---------- SUPPLIED ENTRIES ----------

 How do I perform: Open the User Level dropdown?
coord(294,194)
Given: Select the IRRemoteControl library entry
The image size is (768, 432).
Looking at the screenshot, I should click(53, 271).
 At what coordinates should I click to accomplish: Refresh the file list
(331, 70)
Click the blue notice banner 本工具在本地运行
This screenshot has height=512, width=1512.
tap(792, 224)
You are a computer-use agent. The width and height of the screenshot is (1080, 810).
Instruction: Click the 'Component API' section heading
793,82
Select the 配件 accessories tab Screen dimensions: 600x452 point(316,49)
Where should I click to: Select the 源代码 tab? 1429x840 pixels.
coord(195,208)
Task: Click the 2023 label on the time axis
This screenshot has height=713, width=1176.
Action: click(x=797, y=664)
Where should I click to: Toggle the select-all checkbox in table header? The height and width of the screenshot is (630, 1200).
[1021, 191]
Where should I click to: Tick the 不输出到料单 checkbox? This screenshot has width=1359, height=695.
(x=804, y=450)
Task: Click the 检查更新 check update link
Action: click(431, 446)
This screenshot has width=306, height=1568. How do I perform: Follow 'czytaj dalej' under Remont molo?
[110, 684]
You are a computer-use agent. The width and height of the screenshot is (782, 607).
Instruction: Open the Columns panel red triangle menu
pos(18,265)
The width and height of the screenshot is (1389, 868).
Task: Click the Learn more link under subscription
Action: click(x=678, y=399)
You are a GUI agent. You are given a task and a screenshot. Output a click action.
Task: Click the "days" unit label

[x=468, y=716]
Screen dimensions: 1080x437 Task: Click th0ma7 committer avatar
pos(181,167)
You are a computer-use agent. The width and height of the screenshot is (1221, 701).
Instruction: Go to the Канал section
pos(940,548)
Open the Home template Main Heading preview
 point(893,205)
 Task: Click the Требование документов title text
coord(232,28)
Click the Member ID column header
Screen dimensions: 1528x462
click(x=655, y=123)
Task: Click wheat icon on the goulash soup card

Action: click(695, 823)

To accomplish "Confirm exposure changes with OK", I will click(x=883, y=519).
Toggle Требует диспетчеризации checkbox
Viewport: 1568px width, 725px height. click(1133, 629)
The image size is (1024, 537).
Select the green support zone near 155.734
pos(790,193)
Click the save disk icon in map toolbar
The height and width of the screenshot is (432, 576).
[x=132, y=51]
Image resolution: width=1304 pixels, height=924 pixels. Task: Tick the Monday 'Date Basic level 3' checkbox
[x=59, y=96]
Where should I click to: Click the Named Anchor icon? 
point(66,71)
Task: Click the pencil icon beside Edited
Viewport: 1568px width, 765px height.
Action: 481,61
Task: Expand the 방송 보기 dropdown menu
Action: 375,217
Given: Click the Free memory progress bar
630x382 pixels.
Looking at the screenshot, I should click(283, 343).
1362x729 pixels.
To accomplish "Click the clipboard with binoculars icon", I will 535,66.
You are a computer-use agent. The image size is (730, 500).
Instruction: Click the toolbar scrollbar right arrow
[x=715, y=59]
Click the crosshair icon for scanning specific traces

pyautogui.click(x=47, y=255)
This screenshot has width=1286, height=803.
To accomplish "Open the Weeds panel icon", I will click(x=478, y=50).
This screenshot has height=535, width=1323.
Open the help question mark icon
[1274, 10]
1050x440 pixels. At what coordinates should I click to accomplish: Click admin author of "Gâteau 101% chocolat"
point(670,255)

----------

■ INSTRUCTIONS FOR THE TASK ■
Would you retype exactly the lines above, from the line with "Instruction: Open the" to the line with "You are a GUI", with both end lines kept and nothing more?

■ WRITTEN SOLUTION ■
Instruction: Open the Columns panel red triangle menu
pos(18,265)
The width and height of the screenshot is (1389, 868).
Task: Click the Learn more link under subscription
Action: click(x=678, y=399)
You are a GUI agent. You are given a task and a screenshot. Output a click action.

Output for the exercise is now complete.